* Provided information *
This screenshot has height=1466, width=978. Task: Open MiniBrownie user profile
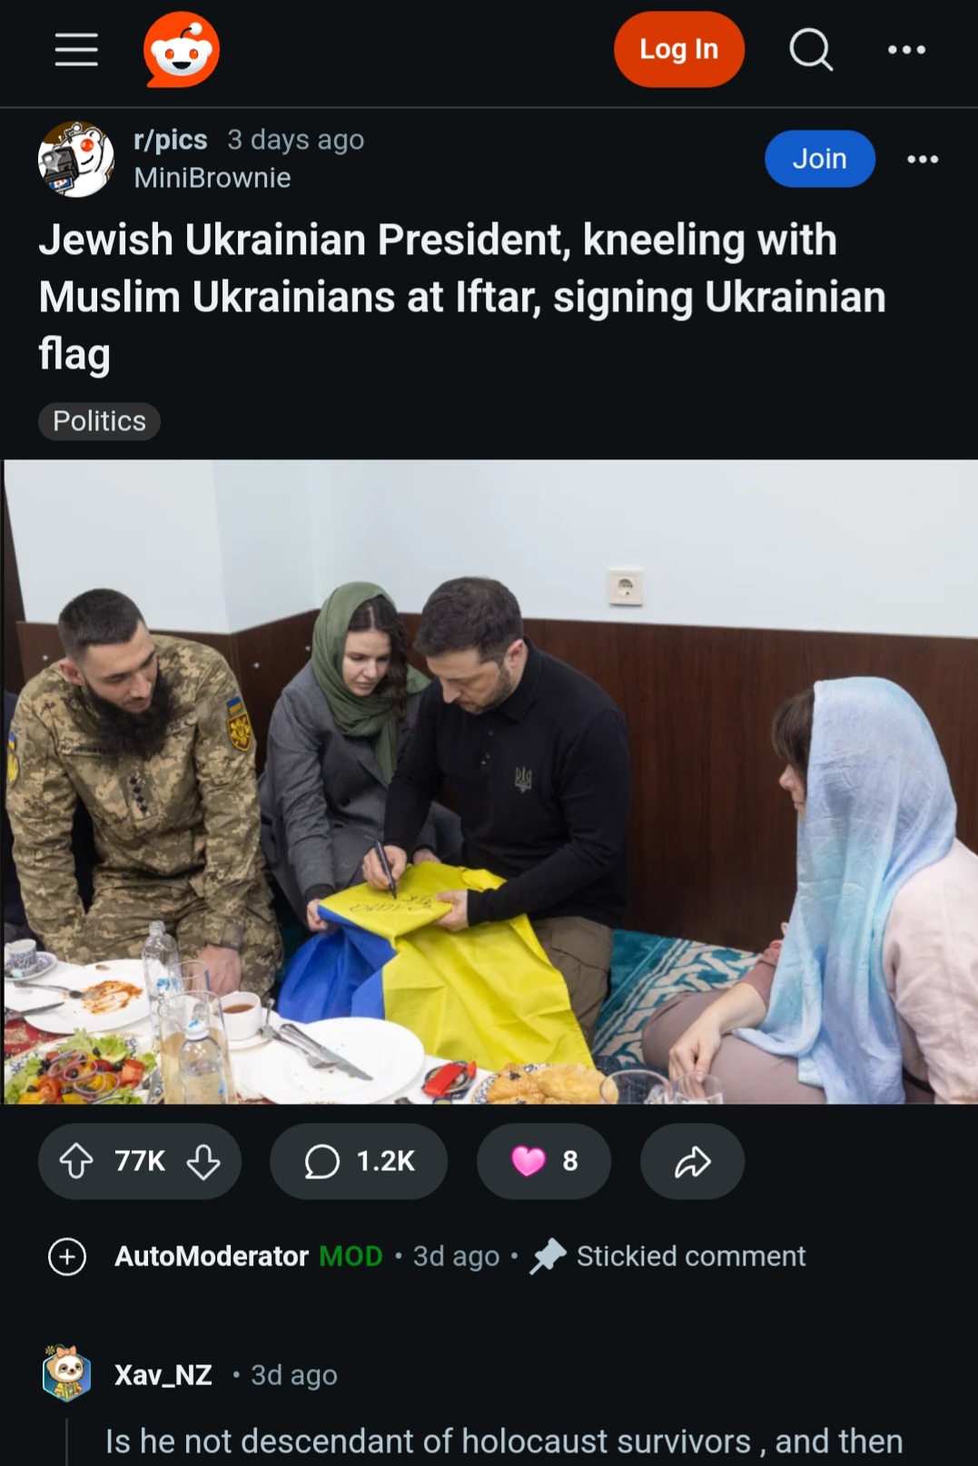click(x=212, y=178)
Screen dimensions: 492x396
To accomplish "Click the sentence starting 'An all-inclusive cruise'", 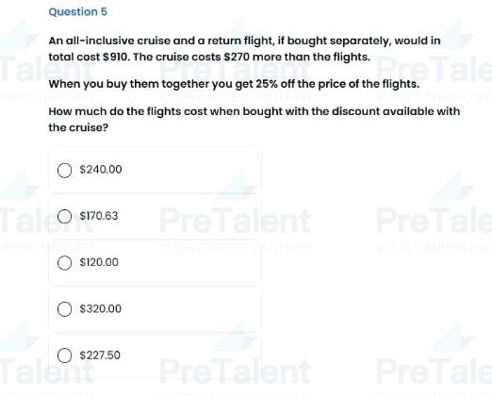I will (244, 49).
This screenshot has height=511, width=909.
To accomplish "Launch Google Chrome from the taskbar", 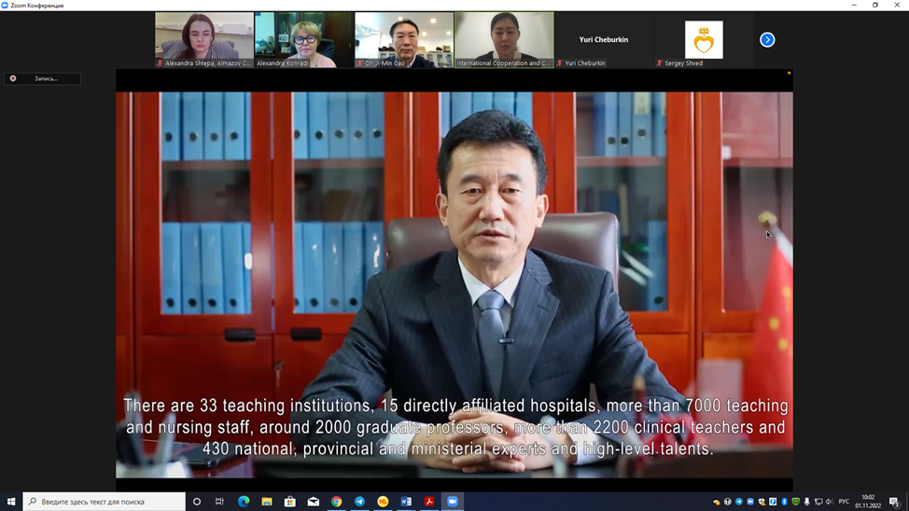I will point(336,502).
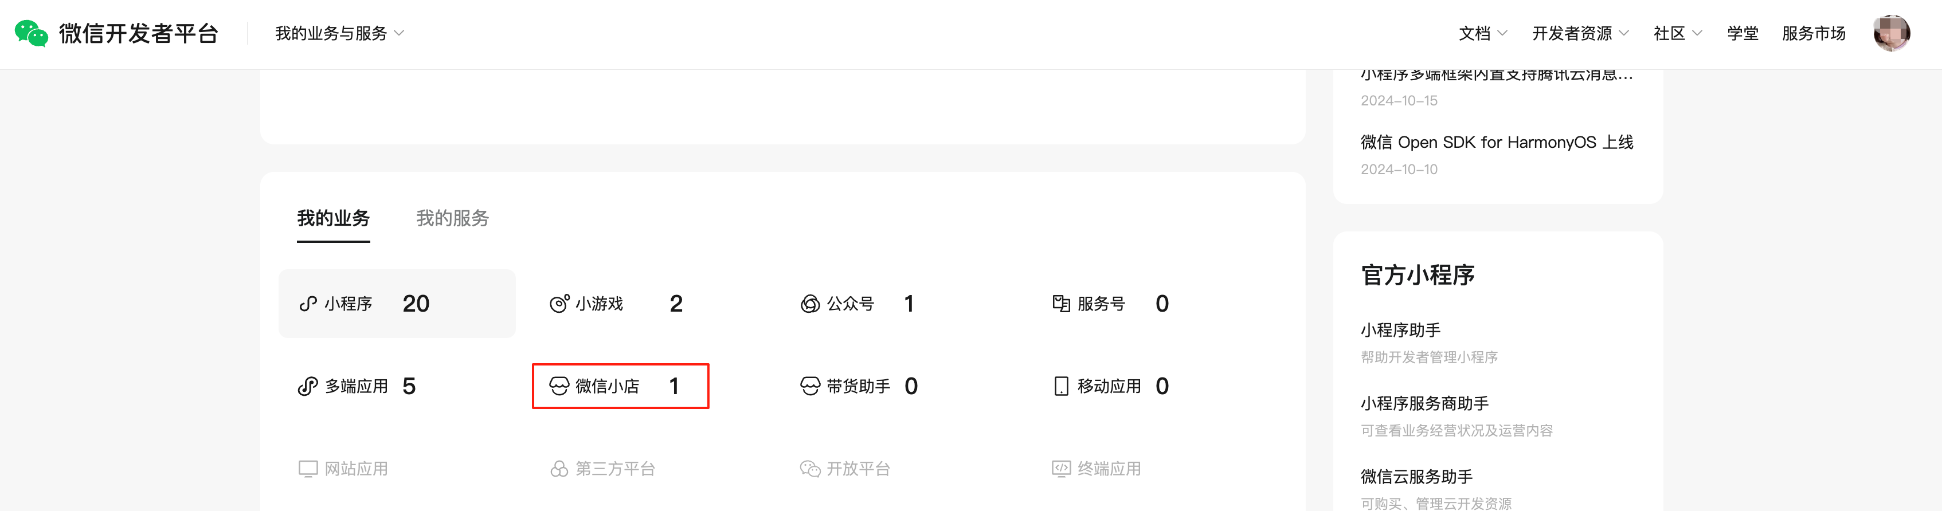The width and height of the screenshot is (1942, 511).
Task: Go to the 学堂 menu item
Action: point(1743,33)
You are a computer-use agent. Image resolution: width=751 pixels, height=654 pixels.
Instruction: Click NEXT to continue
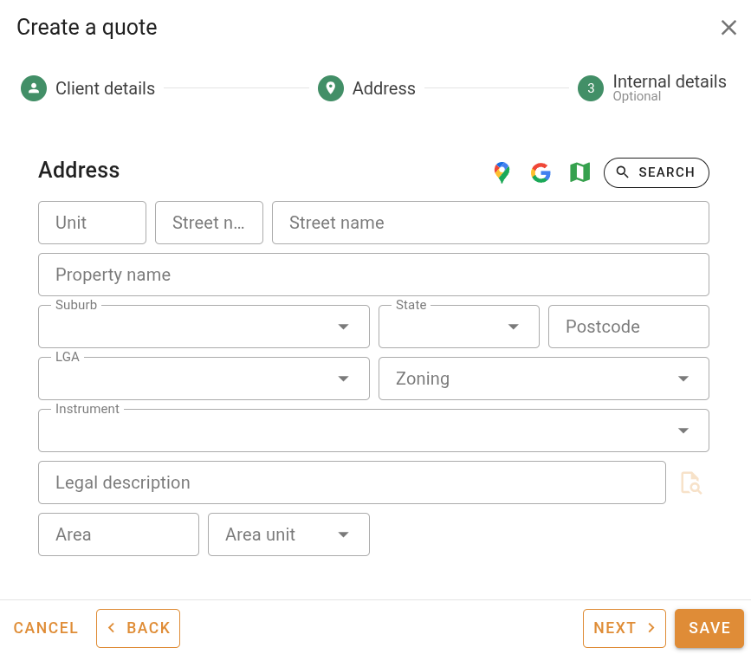tap(625, 627)
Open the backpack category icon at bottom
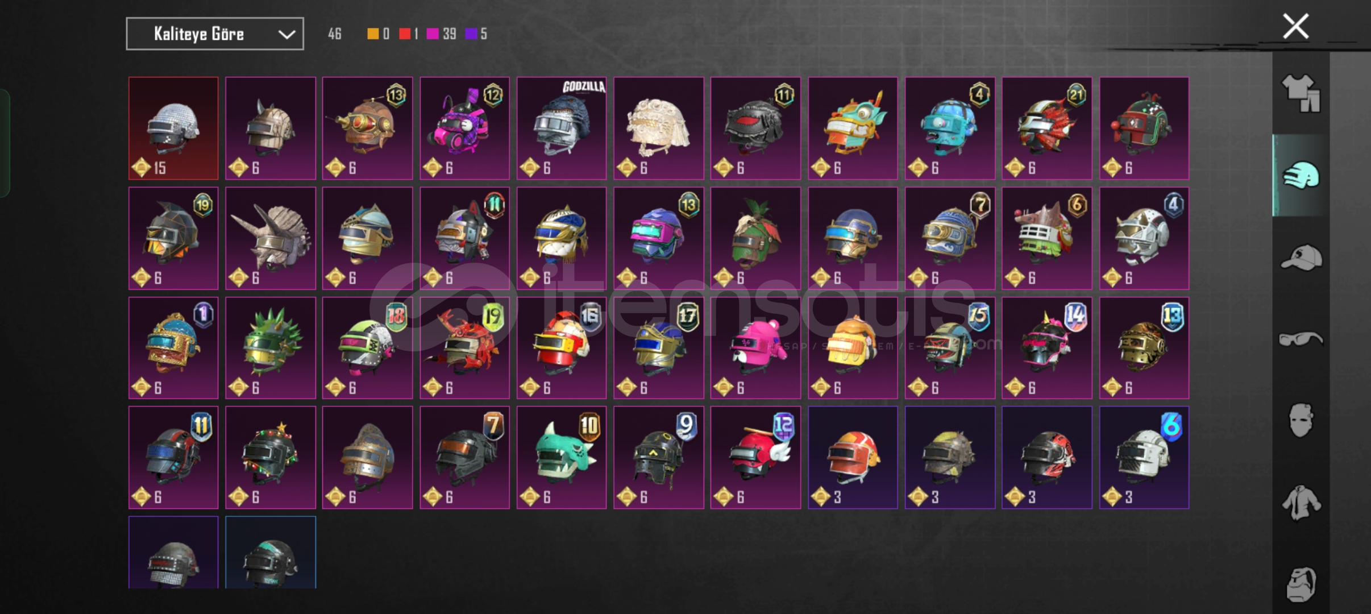The height and width of the screenshot is (614, 1371). [x=1301, y=583]
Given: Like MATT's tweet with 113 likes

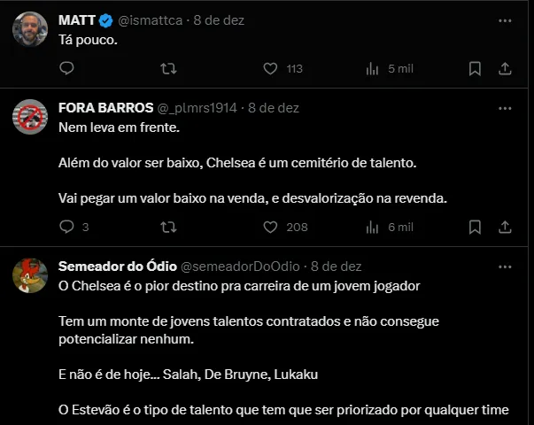Looking at the screenshot, I should pyautogui.click(x=271, y=68).
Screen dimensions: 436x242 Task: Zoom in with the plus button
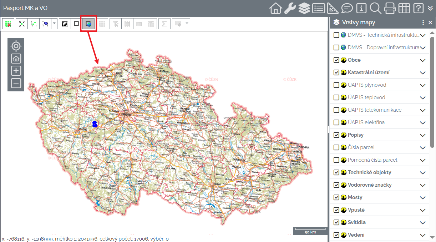tap(16, 71)
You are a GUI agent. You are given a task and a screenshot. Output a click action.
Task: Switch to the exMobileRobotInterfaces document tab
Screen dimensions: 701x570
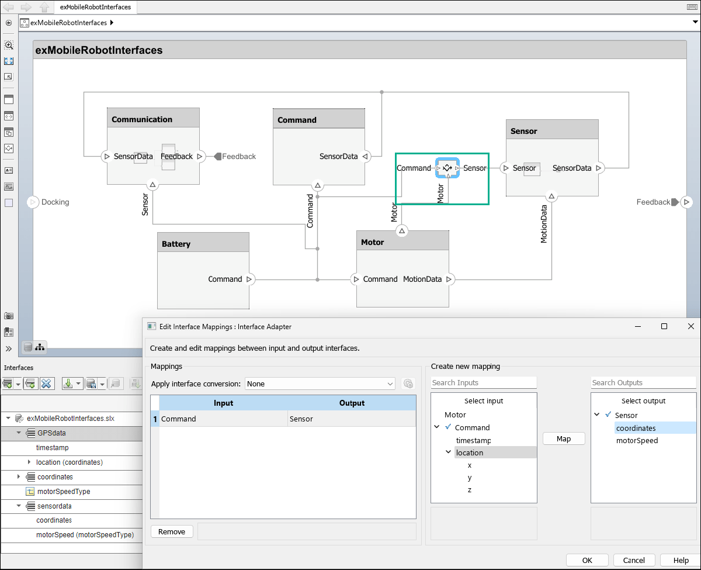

* Assignment *
Retype the line containing "Task: Switch to" and each line after it through the last line of the entries above, exactly, with no pictures and nothing else.

* Written reply *
Task: Switch to the exMobileRobotInterfaces document tab
Screen dimensions: 701x570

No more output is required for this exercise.